Однажды он уехал из своей резиденции на очередную проповедь. В его отсутствие к нему в дом пришел сержант или старший сержант с автоматом, изнасиловал и убил дочь священника, его жену и «в дополнение» ограбил дом. Сержанта нашли, прилюдно судили и приговорили к расстрелу. Но каков был резонанс среди населения!

Конечно, это из разряда единичных случаев, но более «гуманных» случаев отъема вещей, особенно в конце и сразу по окончании войны, было порядочно, особенно со стороны тыловых служб, которые двигались вслед за передовыми частями. Правда, следует отметить, что они и не носили массового характера и мало чем отличались от поведения немецких войск у нас в России. Вот несколько известных мне сценок.

Война еще не кончилась. Через немецкий городок прошли наши передовые части, и, когда все успокоилось, немецкие семьи вернулись в свои дома. В одном доме у оживленной трассы немецкая семья из 4 человек (двое престарелых и пара ребятишек) сидели за трапезой. Вдруг у дома остановилась грузовая машина, и из нее вышли трое: офицер (кажется, капитан) и два солдата. Они направились в дом. Им открыли (попробуй не открыть!), и офицер с солдатом зашли в столовую, где за столом сидела вся семья. Второй солдат стал у двери. Семья замерла на месте. «Гутен тах», — произнес офицер, дал знак всем сидеть и стал обшаривать комнаты, не обращая внимания на сидящих за столом хозяев.

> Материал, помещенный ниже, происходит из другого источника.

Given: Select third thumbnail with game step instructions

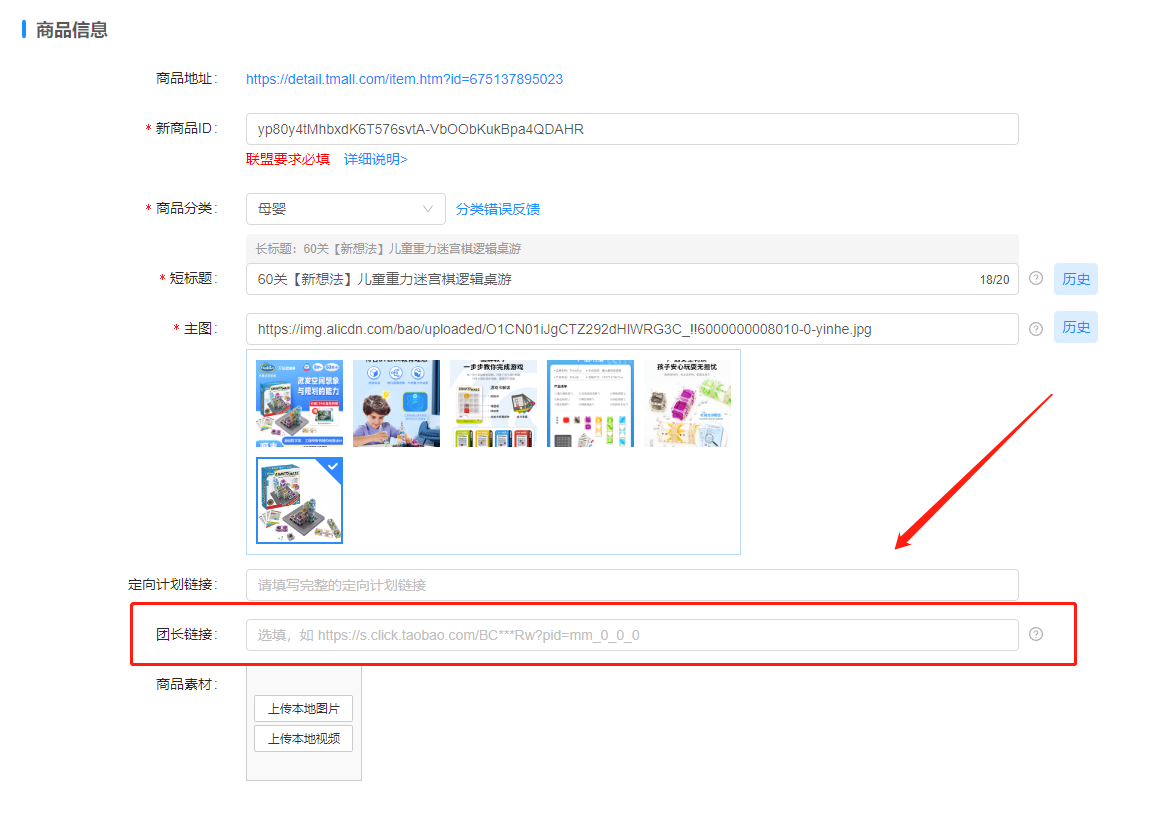Looking at the screenshot, I should click(493, 403).

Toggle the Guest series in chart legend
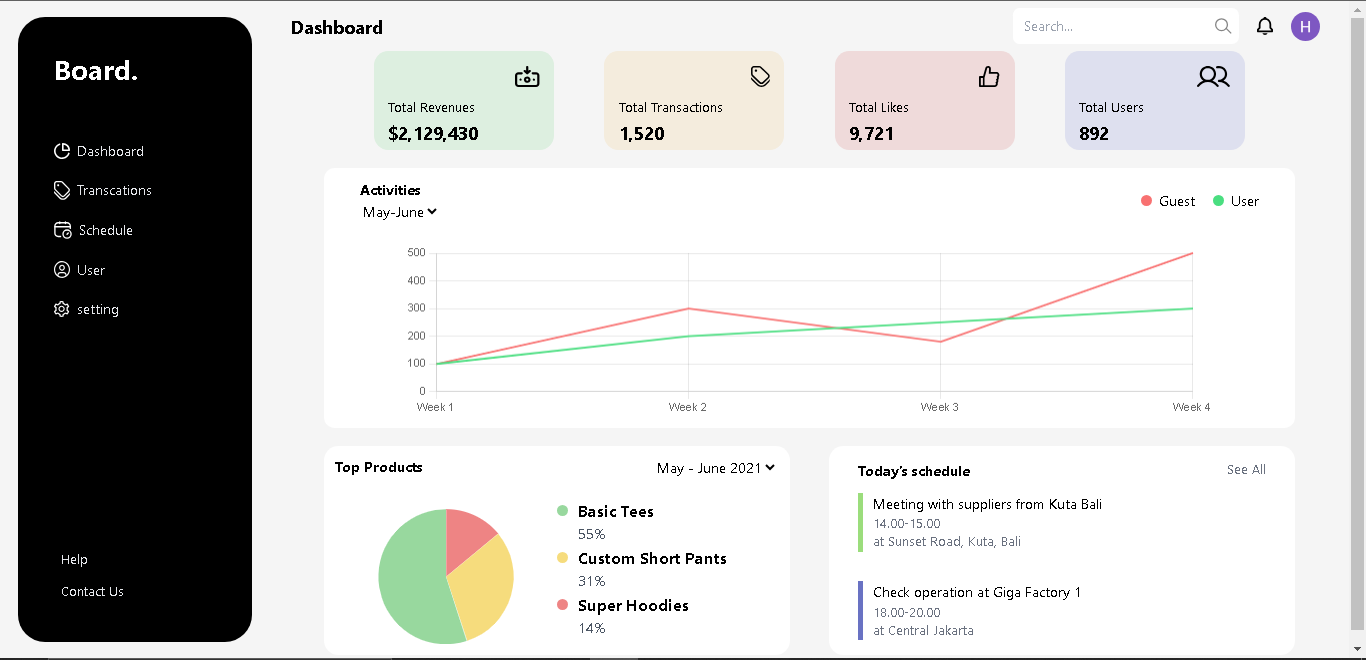(x=1167, y=201)
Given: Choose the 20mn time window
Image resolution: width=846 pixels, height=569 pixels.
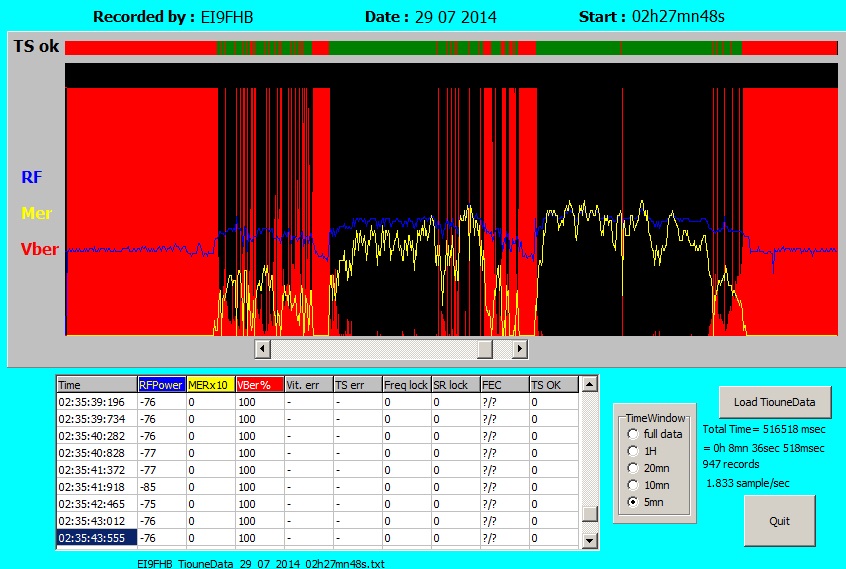Looking at the screenshot, I should pos(632,468).
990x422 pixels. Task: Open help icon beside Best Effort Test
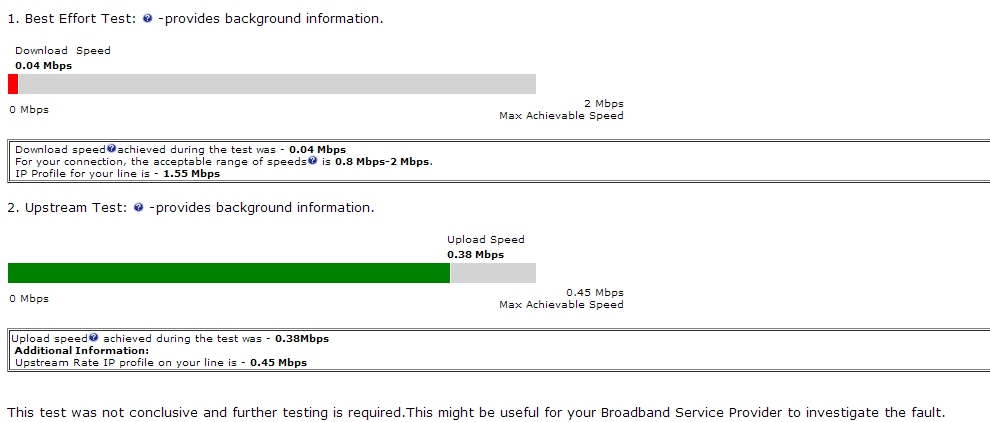[x=147, y=19]
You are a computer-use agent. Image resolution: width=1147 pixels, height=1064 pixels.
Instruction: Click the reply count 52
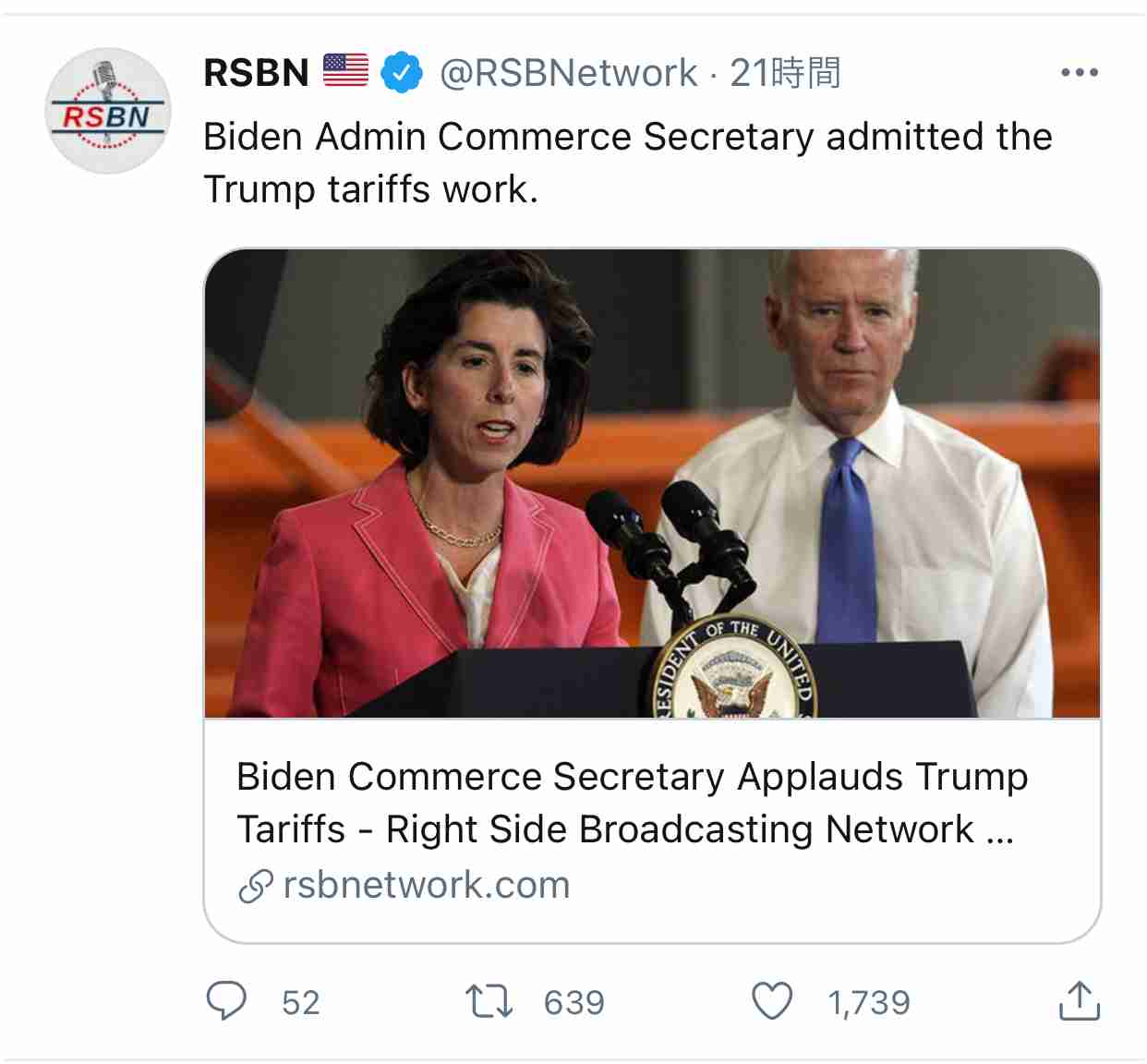[301, 1003]
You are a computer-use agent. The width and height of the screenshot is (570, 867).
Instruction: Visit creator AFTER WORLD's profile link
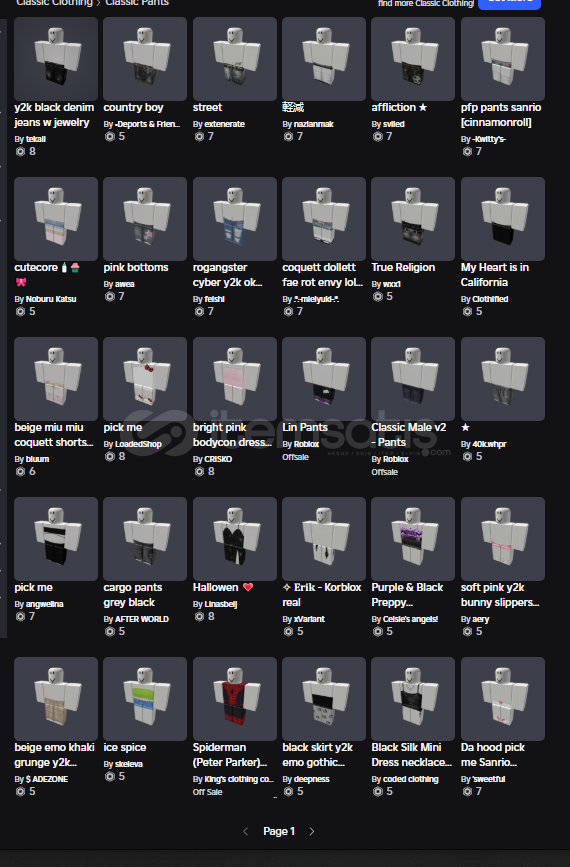coord(142,619)
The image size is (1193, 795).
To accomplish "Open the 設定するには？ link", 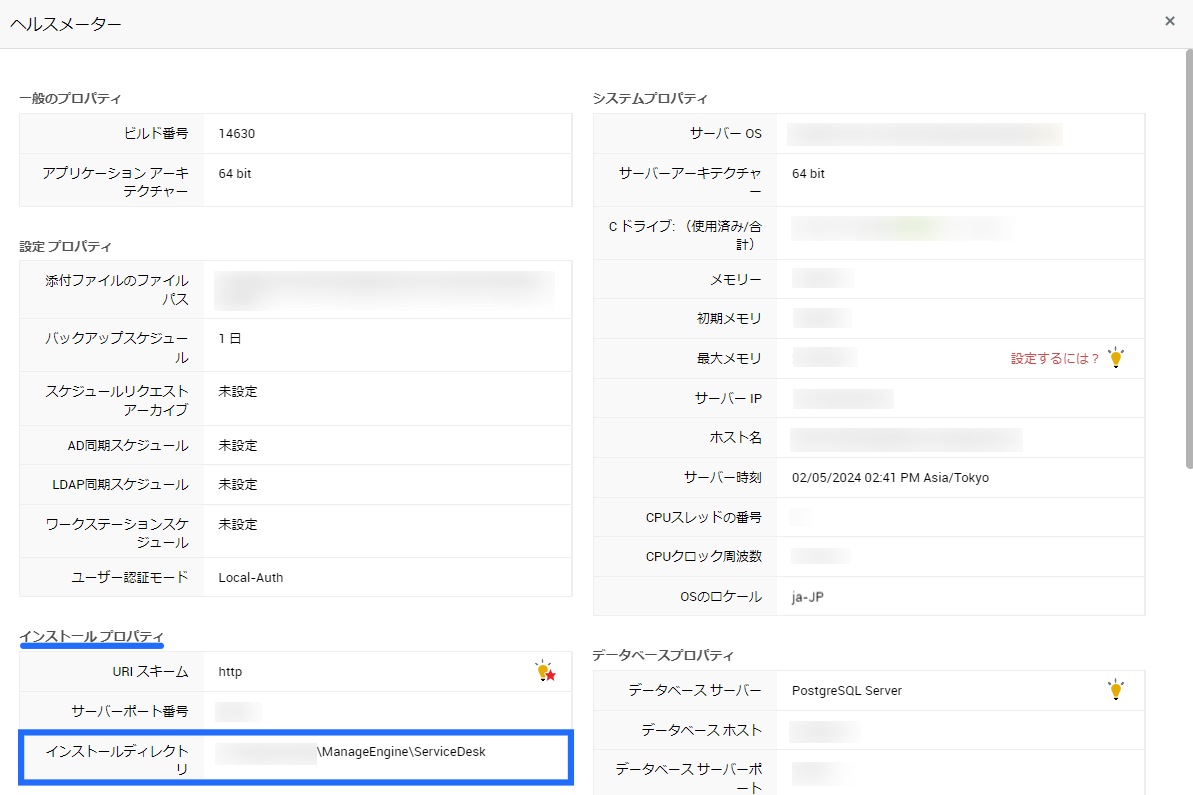I will click(x=1055, y=359).

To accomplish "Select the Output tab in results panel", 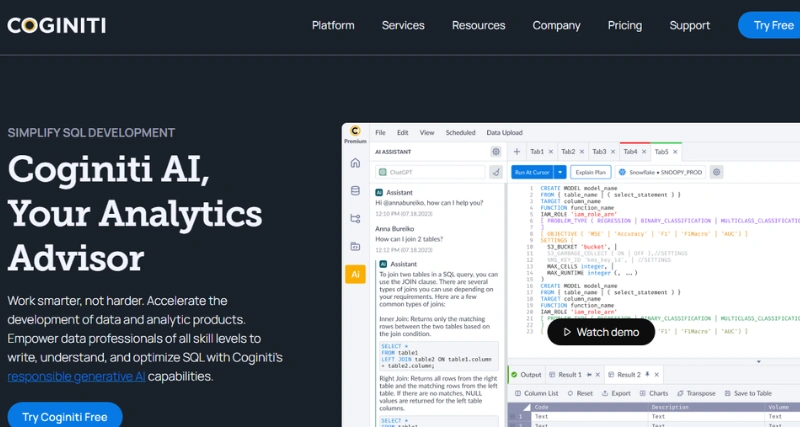I will click(526, 375).
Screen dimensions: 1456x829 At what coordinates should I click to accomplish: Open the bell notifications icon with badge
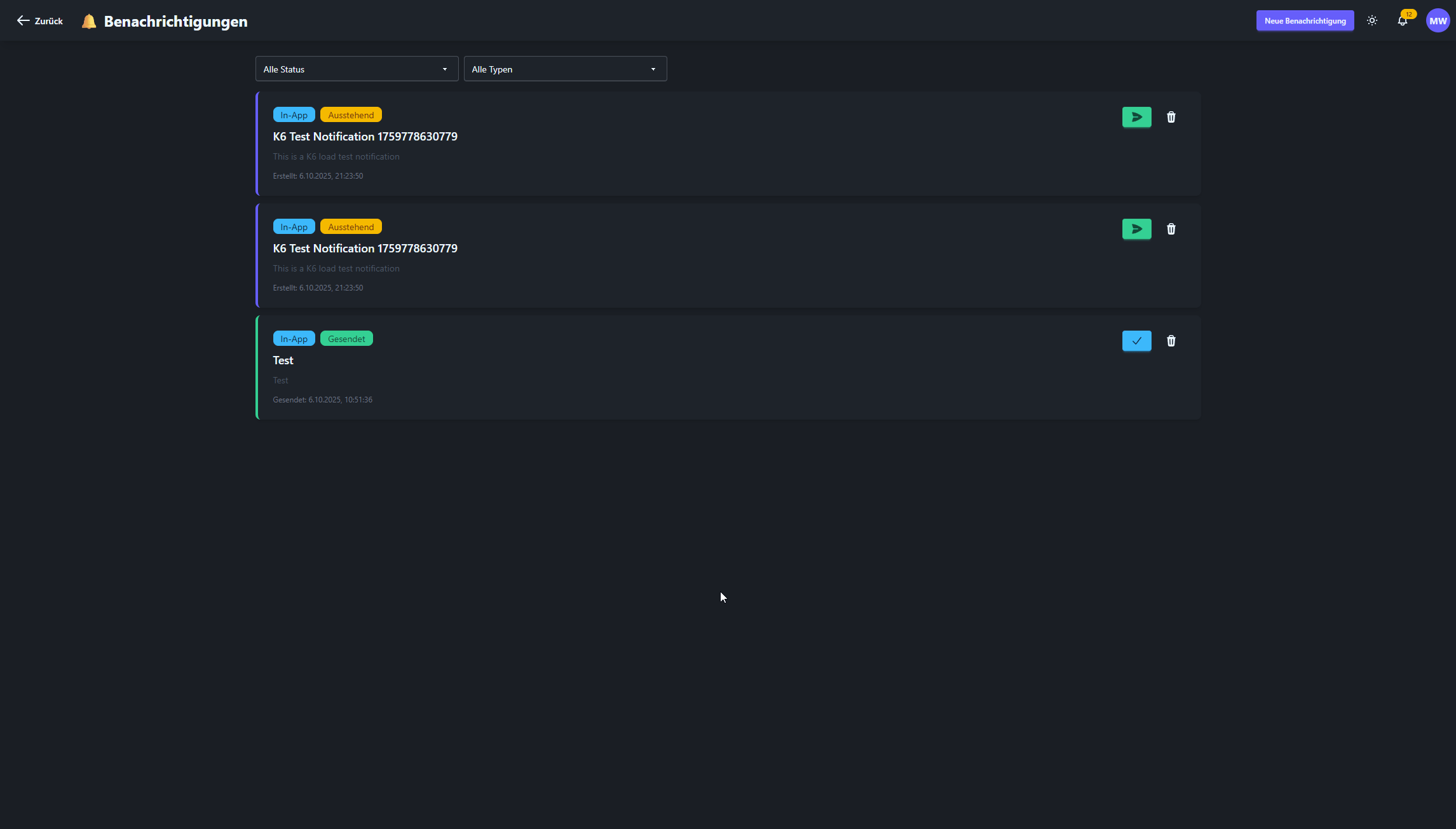pos(1402,21)
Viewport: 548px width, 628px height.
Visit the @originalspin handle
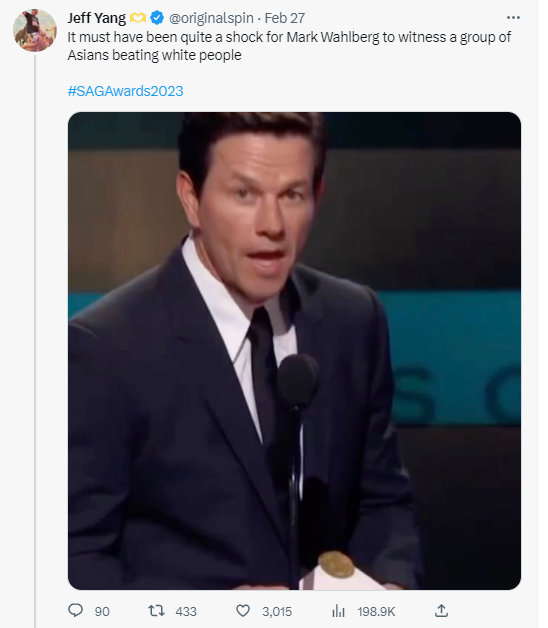point(211,18)
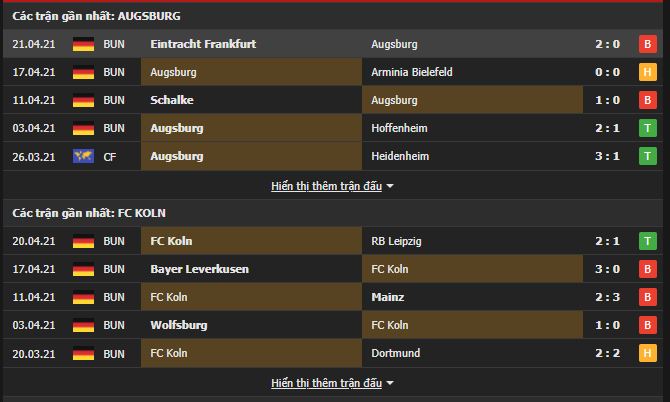The width and height of the screenshot is (670, 402).
Task: Click the red B badge for Eintracht Frankfurt match
Action: 647,44
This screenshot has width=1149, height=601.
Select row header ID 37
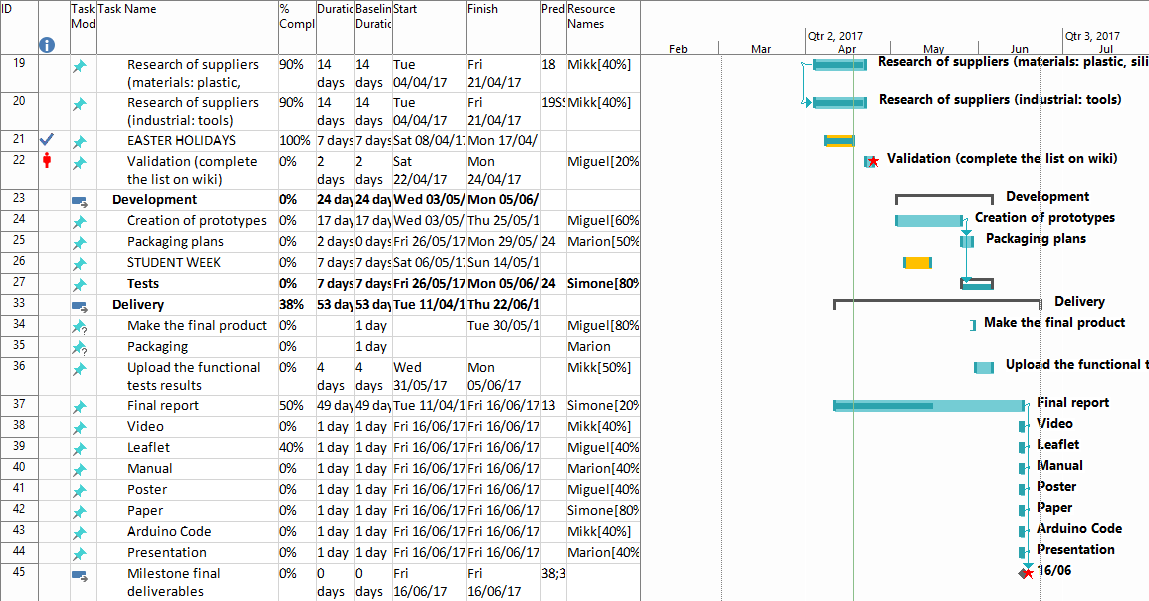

Офицер с помощью солдата вытащил два или три чемодана, вытряхнул их и стал набивать приглянувшимися вещами. Набив чемоданы, он обошел сидящую молча за столом семью, отбирая у них часы. Затем, произнеся «Ау фидерзейн» (до свидания), он с солдатами покинул дом и удалился на машине.

Война кончилась. Мы только что переехали в Ратенов. Многие фронтовики увидели, что у них нет никаких трофеев, тогда как у тыловиков (старшины, ремонтники и другой обслуживающий персонал) кое-что припасено, у кого больше, у кого меньше, но припасено, а у них ничего нет. Часть фронтовиков, правда небольшая, сочла это несправедливым и занялась форменным грабежом. В одной батарее несколько солдат и сержантов, осознав, что у них нет «трофеев», занимались грабежом квартир, обычно во время патрулирования. Облюбовав дом или квартиру, они стучали с криком «Откройте, патруль, проверка!» и, зайдя к перепуганным немцам, грабили квартиру. Офицеры смотрели на это сквозь пальцы, а нередко прямо поощряли, отпуская на «задание» своих подчиненных и оговаривая долю для себя. Правда, при этом предупреждали, что, если кто попадется, выручать они не будут, да и не смогут. Командование пыталось переломить эту тенденцию. Помимо грозных приказов, переформировывались подразделения и целые части, чтобы разрушить сложившиеся в войну коллективы, ликвидировать круговую поруку.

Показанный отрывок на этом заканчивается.